All drugs have a potential risk of causing an allergic reaction, which (if not
treated quickly) could become life-threatening. Other allergic reactions may
include rash, hives or blisters.
Blood collections may cause pain or bruising. Per cycle 199-245 mL blood will
be collected depending on which group the patient is in.
Radiation burden:
With the imaging tests: X-rays and CT scans, we use X-ray radiation. The
radiation burden in this study is 10 mSv per scan. The radiation used during
the study may cause damage to the patient's health. This risk, however, is
small.
Encorafenib Risks
Common (may affect up to 1 in 100 people):
• Abdominal pain
• Change in how food tastes or change in ability to taste
• Constipation
• Feeling that you are dizzily turning around
• High blood sugar
• Increase in blood test results that check how well the liver is working
• Increase in a blood test result that check how well your kidneys are working
• Low red blood cell count
• Muscle weakness and spasms
• New skin growths, including skin cancer
• Skin tags, new moles on the skin or changes in existing moles
• Weakness of facial muscles or loss of facial movement
Uncommon (may affect up to 1 in 1000 people):
• Inflammation of the eye causing discomfort, redness and sensitivity to light
• Inflammation (swelling) of the pancreas causing pain in the abdomen that may
also be felt in the back and may be associated with nausea or vomiting. The
symptoms can be mild and may go away without treatment, but in some cases can
be more severe, needing treatment.
Changes in the electrical activity of the heart, called QT prolongation, has
been reported in some people treated with encorafenib. QT prolongation can
cause irregular heartbeats that can be life-threatening. Associated symptoms
might include shortness of breath, fast or slow heartbeat, and lightheadedness
or fainting.
Cetuximab Risks
Common side effects (may affect more than 1 in 100 people):
• Headache
• Tiredness
• Irritation and redness of the eye
• Diarrhea
• Too much water loss which may be due to diarrhea or reduced fluid intake
• Feeling sick or queasy
• Vomiting
• Lack or loss of appetite for food
• Decrease in blood levels of calcium
• Severe infusion-related reactions, in some cases with fatal outcome
Uncommon side effects (may affect more than 1 in 1000 people):
• Blood clots in the veins of the legs
• Blood clots in the lungs
• Inflammation of the eye lid or the front part of the eye
• Inflammation of the lungs (called interstitial lung disease)

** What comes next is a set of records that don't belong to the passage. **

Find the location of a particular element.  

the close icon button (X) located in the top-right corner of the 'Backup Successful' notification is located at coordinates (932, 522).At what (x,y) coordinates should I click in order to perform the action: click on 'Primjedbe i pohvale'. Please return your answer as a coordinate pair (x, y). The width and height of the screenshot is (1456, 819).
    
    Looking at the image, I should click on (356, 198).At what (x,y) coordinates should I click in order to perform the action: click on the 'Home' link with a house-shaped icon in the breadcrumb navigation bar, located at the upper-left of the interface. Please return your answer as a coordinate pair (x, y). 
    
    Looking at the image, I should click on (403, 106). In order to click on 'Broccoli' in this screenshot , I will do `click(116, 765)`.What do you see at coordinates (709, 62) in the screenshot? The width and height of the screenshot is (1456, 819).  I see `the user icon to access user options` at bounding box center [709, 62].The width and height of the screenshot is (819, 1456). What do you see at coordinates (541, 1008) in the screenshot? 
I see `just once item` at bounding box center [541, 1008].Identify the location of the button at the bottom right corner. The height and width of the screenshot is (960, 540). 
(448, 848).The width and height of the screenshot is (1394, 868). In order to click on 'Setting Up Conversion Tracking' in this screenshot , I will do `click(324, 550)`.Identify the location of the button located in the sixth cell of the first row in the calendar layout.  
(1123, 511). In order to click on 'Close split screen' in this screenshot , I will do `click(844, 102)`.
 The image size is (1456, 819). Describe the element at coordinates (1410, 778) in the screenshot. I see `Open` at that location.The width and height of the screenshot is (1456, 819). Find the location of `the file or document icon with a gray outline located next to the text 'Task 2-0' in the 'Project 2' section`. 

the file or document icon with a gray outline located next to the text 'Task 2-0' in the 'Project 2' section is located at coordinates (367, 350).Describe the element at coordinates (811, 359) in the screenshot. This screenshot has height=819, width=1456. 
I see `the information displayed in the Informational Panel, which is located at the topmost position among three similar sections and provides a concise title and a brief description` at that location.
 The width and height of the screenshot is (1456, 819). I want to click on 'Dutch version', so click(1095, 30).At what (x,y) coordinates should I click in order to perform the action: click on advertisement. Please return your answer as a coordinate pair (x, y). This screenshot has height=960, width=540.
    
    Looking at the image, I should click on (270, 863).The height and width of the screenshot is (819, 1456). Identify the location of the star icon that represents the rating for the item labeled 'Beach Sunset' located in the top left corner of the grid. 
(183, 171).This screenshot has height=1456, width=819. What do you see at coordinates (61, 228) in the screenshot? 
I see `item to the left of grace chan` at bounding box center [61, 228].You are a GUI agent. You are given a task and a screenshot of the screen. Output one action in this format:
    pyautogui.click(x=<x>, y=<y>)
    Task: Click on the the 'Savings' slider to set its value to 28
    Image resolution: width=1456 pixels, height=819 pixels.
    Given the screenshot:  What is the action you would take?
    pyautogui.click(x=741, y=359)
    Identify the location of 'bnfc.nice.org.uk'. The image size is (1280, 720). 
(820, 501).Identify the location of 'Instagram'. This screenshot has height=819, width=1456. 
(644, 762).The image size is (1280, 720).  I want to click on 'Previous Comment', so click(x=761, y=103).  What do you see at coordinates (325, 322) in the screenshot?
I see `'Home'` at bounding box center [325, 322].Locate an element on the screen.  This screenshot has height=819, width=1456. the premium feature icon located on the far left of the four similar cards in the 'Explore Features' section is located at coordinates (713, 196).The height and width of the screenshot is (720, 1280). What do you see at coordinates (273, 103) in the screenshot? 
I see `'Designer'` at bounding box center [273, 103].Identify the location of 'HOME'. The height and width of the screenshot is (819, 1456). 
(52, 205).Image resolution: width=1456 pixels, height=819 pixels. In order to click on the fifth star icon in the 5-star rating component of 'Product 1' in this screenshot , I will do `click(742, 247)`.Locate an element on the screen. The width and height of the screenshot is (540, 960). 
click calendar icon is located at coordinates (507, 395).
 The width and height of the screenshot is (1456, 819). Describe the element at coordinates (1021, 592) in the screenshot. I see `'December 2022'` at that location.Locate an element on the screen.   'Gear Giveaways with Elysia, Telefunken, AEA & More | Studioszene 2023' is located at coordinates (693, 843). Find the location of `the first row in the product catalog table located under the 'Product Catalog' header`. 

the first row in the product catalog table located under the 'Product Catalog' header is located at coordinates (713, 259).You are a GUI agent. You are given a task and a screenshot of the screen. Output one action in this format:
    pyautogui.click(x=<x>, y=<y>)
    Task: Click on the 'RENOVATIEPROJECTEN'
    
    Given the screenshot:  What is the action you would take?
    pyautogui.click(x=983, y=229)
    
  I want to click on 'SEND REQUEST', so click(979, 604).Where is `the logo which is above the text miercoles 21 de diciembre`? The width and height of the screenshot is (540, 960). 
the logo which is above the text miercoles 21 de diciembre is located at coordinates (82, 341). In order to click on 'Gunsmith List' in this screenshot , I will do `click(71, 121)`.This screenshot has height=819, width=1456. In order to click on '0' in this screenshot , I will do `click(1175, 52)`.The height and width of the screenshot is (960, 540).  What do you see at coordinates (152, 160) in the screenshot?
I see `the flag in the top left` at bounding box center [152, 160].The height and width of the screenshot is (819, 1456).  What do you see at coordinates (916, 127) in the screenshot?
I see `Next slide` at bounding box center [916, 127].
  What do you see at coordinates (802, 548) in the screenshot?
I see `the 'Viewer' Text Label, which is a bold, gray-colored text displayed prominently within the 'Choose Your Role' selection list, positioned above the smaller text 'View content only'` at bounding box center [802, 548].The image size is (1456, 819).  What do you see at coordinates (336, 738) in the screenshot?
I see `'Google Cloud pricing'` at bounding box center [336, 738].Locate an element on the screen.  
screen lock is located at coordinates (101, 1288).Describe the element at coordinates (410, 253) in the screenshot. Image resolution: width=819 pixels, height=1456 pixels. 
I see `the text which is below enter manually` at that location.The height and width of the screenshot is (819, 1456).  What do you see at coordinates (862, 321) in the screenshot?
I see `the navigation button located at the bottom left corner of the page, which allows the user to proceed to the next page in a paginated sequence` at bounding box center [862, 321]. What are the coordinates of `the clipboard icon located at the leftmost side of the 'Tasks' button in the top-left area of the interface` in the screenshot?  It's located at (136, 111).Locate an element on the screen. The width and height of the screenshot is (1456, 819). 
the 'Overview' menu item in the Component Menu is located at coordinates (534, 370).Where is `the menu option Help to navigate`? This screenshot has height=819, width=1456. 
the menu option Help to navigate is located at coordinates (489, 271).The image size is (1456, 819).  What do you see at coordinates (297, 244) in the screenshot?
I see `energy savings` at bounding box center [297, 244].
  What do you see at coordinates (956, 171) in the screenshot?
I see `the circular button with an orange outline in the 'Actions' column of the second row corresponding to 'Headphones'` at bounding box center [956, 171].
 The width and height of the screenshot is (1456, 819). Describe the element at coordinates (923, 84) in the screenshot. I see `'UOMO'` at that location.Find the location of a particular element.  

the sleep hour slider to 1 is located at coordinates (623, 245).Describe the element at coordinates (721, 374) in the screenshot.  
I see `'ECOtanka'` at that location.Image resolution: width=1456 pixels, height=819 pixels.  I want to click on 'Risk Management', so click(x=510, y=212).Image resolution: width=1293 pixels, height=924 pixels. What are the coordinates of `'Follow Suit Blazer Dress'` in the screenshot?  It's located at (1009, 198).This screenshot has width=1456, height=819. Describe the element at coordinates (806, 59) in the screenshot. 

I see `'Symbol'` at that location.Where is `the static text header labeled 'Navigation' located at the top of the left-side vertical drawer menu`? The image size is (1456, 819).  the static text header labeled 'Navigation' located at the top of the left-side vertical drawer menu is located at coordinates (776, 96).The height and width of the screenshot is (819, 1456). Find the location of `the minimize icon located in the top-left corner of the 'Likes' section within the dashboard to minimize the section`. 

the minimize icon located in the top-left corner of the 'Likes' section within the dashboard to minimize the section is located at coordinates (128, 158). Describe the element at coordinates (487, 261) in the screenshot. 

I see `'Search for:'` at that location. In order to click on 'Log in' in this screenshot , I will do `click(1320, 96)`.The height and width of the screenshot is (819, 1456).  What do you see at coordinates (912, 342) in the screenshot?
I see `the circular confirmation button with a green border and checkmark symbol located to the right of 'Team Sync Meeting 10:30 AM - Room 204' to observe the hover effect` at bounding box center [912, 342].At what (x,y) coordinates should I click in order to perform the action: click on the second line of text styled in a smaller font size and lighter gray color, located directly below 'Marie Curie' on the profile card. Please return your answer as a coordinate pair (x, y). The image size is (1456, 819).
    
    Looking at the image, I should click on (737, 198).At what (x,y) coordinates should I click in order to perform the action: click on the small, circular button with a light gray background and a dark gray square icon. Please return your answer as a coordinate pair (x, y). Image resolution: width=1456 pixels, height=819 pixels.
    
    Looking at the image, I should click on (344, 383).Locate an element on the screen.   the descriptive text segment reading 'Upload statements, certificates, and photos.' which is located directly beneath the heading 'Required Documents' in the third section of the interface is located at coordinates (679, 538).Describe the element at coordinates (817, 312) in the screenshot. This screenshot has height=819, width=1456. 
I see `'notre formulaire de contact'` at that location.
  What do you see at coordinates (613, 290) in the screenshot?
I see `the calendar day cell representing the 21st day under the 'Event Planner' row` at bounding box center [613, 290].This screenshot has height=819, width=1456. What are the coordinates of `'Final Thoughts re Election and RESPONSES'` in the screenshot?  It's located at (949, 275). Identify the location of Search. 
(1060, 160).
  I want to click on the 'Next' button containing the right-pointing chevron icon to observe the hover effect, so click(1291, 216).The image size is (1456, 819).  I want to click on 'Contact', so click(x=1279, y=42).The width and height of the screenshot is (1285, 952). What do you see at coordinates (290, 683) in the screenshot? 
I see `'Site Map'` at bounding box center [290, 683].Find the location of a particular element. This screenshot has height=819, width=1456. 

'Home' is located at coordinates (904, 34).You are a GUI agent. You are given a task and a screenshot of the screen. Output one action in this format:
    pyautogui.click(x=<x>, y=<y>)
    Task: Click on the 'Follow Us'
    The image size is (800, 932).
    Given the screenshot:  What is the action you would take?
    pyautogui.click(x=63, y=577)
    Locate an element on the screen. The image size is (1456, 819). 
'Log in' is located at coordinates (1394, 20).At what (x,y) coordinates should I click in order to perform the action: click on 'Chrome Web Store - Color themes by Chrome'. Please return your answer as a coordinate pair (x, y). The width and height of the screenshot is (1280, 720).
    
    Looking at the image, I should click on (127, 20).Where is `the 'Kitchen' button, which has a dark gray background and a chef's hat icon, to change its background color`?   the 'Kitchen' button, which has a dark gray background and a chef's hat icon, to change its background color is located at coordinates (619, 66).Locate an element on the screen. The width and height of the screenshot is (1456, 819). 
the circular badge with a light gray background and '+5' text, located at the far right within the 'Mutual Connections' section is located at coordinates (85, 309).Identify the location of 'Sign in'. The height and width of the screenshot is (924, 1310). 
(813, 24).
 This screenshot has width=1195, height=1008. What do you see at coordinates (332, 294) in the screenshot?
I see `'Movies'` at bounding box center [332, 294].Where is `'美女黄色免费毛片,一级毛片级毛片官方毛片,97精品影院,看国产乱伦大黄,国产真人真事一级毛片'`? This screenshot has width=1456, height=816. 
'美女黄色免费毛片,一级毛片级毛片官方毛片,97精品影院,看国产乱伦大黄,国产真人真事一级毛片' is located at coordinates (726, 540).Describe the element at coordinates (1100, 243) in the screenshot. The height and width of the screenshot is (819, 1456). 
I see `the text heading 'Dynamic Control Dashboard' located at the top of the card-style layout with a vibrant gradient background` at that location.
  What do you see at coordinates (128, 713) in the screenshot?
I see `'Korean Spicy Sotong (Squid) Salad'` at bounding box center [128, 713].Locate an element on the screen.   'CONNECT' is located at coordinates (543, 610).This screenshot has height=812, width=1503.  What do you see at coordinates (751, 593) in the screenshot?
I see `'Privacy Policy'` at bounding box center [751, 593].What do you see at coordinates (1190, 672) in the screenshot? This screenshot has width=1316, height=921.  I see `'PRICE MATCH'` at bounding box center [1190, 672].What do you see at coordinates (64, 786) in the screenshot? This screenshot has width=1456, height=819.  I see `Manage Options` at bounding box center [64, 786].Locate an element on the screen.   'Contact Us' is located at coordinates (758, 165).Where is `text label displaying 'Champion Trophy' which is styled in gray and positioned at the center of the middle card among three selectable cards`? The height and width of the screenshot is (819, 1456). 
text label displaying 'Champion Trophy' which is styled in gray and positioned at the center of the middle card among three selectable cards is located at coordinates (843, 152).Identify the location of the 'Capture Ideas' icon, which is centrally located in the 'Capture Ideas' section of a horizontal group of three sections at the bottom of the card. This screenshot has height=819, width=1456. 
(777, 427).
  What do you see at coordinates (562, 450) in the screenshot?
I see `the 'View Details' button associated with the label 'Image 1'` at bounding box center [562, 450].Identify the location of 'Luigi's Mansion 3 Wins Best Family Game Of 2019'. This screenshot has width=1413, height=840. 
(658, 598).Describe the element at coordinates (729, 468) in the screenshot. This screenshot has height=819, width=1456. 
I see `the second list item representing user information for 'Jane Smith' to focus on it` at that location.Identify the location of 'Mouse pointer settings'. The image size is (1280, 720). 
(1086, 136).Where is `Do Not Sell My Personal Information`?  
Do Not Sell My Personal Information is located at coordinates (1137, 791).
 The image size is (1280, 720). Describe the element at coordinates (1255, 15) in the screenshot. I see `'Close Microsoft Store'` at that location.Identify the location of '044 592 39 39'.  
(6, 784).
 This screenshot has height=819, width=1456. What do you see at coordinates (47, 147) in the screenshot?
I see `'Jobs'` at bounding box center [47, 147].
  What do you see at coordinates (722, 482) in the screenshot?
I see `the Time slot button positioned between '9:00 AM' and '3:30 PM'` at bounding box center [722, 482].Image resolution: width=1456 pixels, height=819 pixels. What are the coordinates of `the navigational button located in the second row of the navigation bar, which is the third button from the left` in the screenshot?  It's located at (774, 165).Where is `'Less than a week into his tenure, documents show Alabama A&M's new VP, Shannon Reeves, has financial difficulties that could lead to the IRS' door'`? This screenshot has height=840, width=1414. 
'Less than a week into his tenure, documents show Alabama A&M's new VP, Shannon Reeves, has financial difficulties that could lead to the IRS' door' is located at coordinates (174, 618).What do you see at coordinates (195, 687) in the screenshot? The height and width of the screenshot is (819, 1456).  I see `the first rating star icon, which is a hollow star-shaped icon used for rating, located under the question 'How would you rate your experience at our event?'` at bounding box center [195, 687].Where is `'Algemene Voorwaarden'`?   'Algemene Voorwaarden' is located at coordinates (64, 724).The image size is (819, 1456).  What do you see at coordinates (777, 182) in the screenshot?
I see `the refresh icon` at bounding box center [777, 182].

Very rare side effects (may affect up to 1 in 10,000 people):
• Blistering or peeling the skin, which may indicate a severe skin reaction
called *Stevens-Johnson Syndrome*. If you experience these symptoms, please
speak to your doctor immediately.
Not known (cannot be estimated from the available data):
• Skin reactions may lead to super infections and sepsis which may lead to
death in rare cases
• Inflammation of the lining of the brain
More specific descriptions of the adverse events can be found in the cetuximab
prescribing information for the Netherlands.
Irinotecan Risks
Common side effects (may more than 1 in 100 people):
• Too much water loss which may be due to diarrhea or reduced fluid intake
• Fever with decreased white blood cells
• Infection
• Decreased platelets
• Constipation
• Increased blood levels of creatinine
• Increased blood levels of bilirubin
• Increase in blood levels of certain liver enzymes
Oxaliplatin Risks
Common side effects (may affect more than 1 in 100 people):
• Runny or stuffy nose
• Upper respiratory tract infection
• inflammatory response to infection
• Fever with low white blood cells
• Too much water loss which may be due to diarrhea or reduced fluid intake
• Decreased levels of blood calcium
• Depression
• Insomnia
• Dizziness
• muscle weakness
• Neck stiffness caused by inflammation
• Redness of the eye
• Visual disturbance
• Bleeding
• Flushing
• Blood clots in the veins of the legs
• High blood pressure
• Hiccups
• Blood clots in the lings
• Indigestion
• Gastroesophageal reflux
• Gastrointestinal bleeding
• Rectal bleeding
• Hand & Foot syndrome that causes redness swelling and pain in the palms of
the hands or soles of the feet)
• Redness of the skin
• Rash
• Excessive sweating
• Nail disorder
• Joint pain
• Bone pain
• Blood in the urine
• Pain during urination
• Abnormal urination frequency
• Increased levels of blood creatinine
• Weight decrease (metastatic setting)
• Unsteadiness leading to falls
Uncommon side effects (may affect more than 1 in 1000 people):
• Infection causing your immune system to attack your body
• Electrolyte disorder
• Nervousness
• Damage to the inner ear
• Obstruction or blockage in the bowel due to loss of bowel motion that may be
associated with abdominal pain, bloating and nausea and vomiting
• Bowel blockage
In very rare cases (may affect up to 1 in 10,000 people), you may experience:
• Decreased platelets due to an allergic reaction
• Red cells not functioning properly
• Motor speech disorder
• Reversible swelling in the brain
• Reversible changes in the eye and vision
• Deafness
• Inflammation of the lungs (called Interstitial lung disease)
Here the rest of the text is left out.